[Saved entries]
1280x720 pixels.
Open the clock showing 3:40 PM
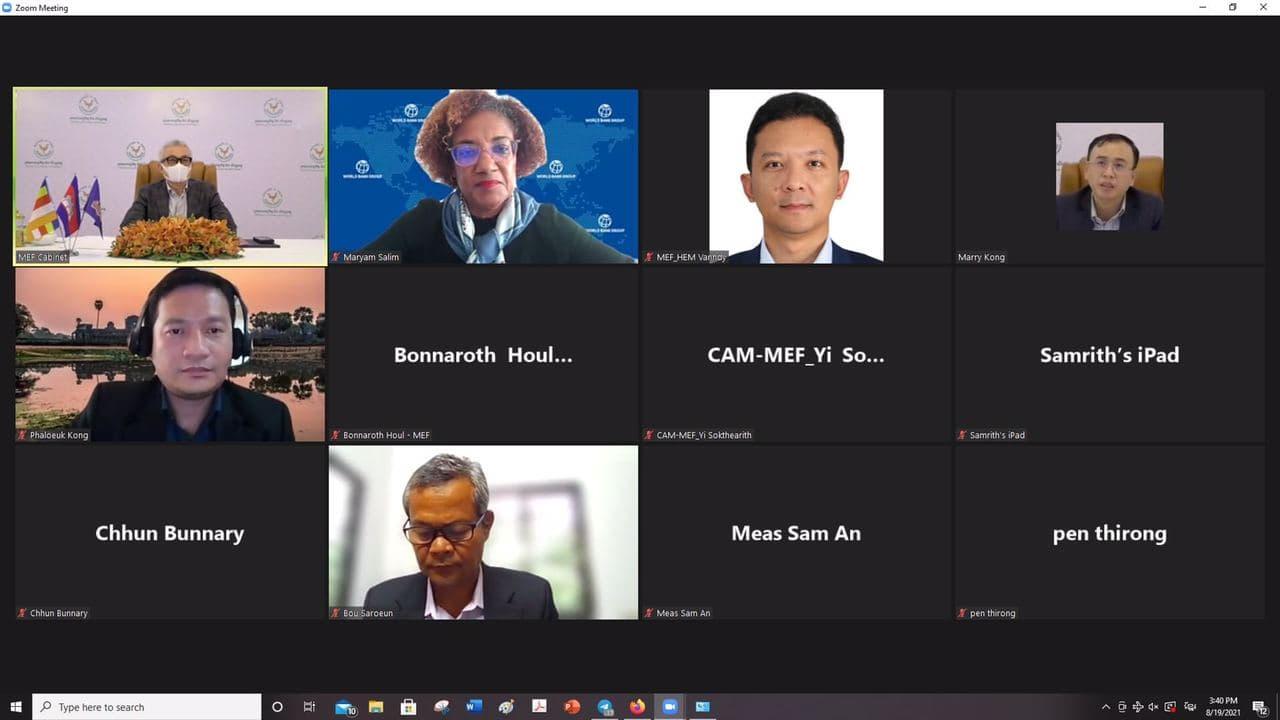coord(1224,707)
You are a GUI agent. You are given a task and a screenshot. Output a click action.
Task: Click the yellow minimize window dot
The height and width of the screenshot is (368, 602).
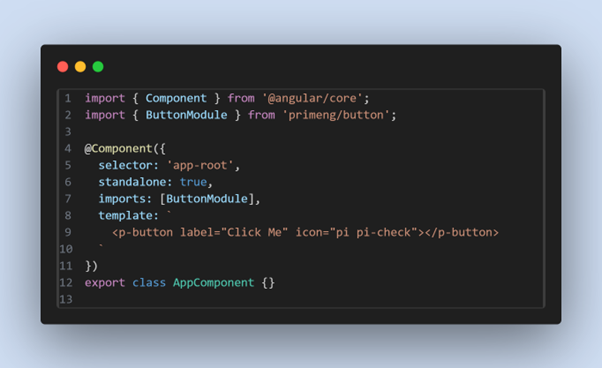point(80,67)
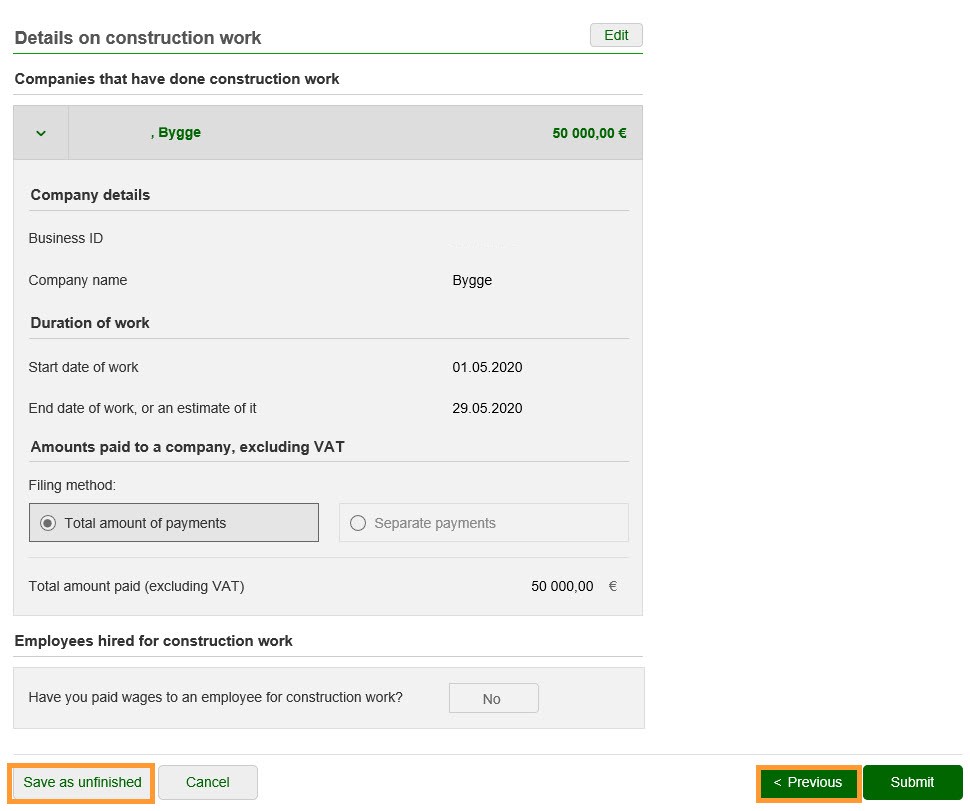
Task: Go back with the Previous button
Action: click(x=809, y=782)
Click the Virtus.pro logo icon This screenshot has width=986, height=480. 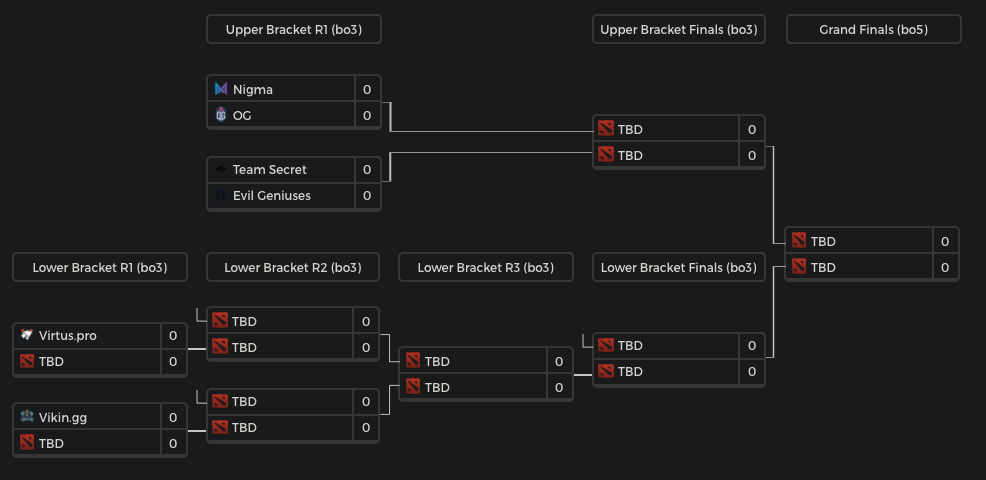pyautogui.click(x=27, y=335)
* * *
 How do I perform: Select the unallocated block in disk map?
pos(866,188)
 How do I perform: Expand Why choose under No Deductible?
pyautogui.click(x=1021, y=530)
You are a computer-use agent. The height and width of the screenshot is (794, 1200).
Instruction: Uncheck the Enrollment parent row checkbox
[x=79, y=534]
...
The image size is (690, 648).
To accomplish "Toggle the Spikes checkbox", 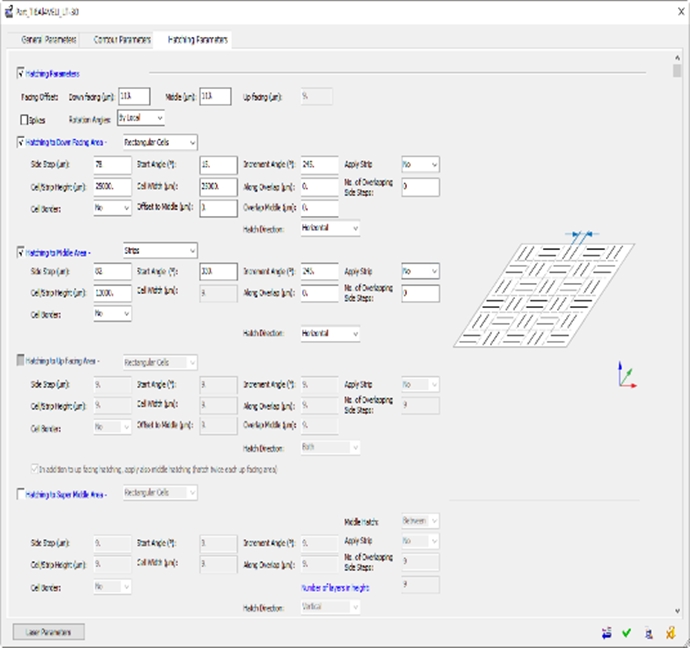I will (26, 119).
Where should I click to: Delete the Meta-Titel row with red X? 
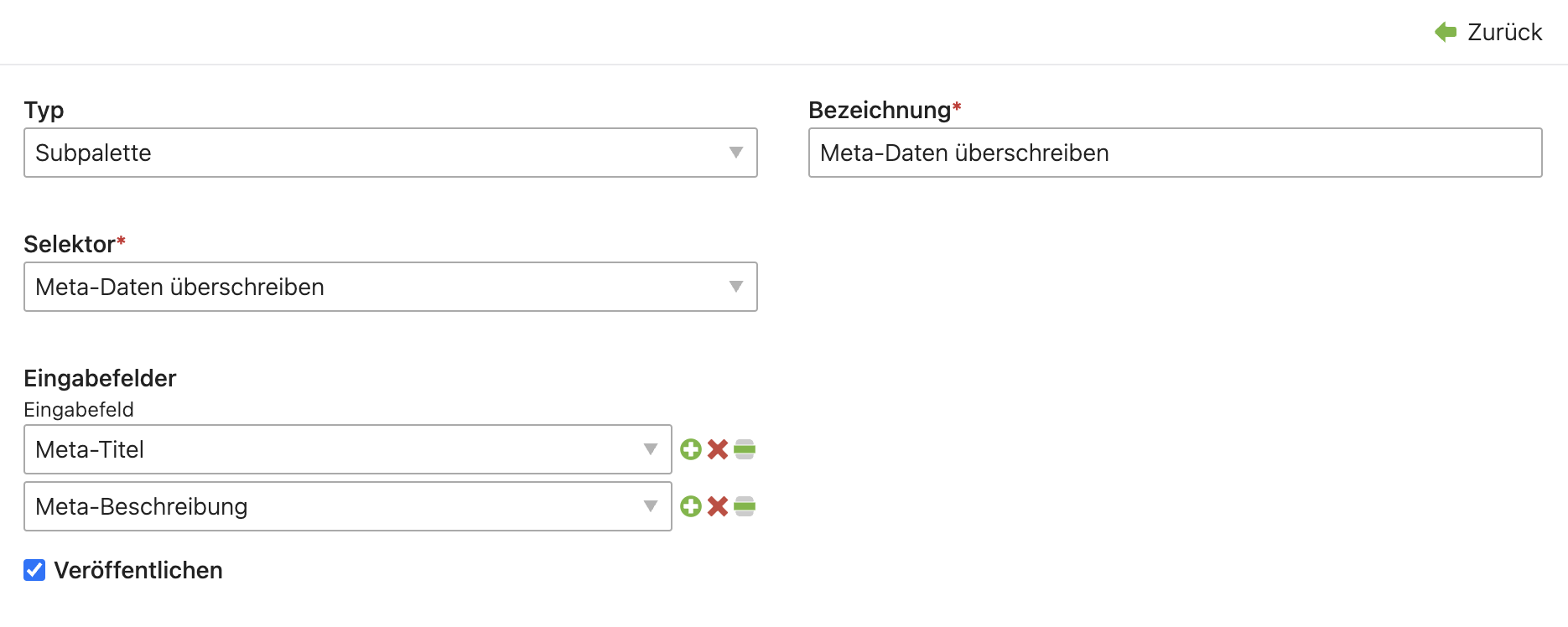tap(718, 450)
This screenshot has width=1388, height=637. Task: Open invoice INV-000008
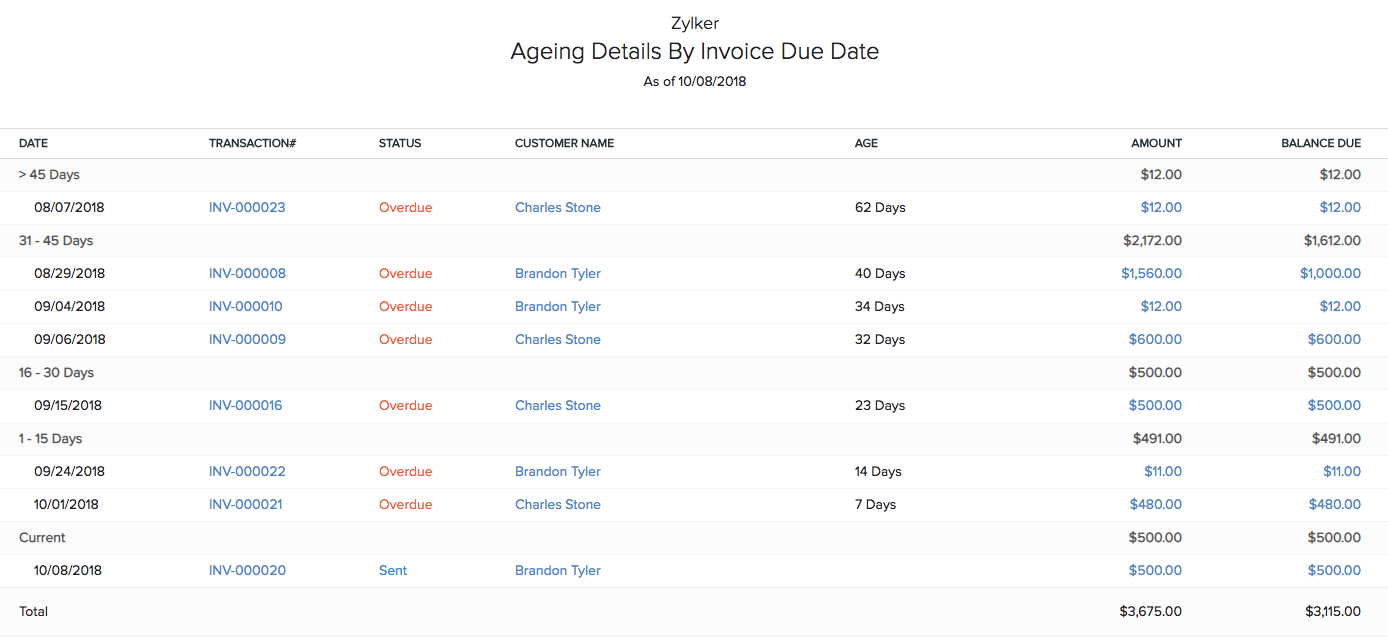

* Task details:
All lines in the records above that contain "agent" are to be reported.

* Written solution:
You are a GUI agent. You are given a task and a screenshot. Output a click action.
You are a computer-use agent. The height and width of the screenshot is (794, 1200).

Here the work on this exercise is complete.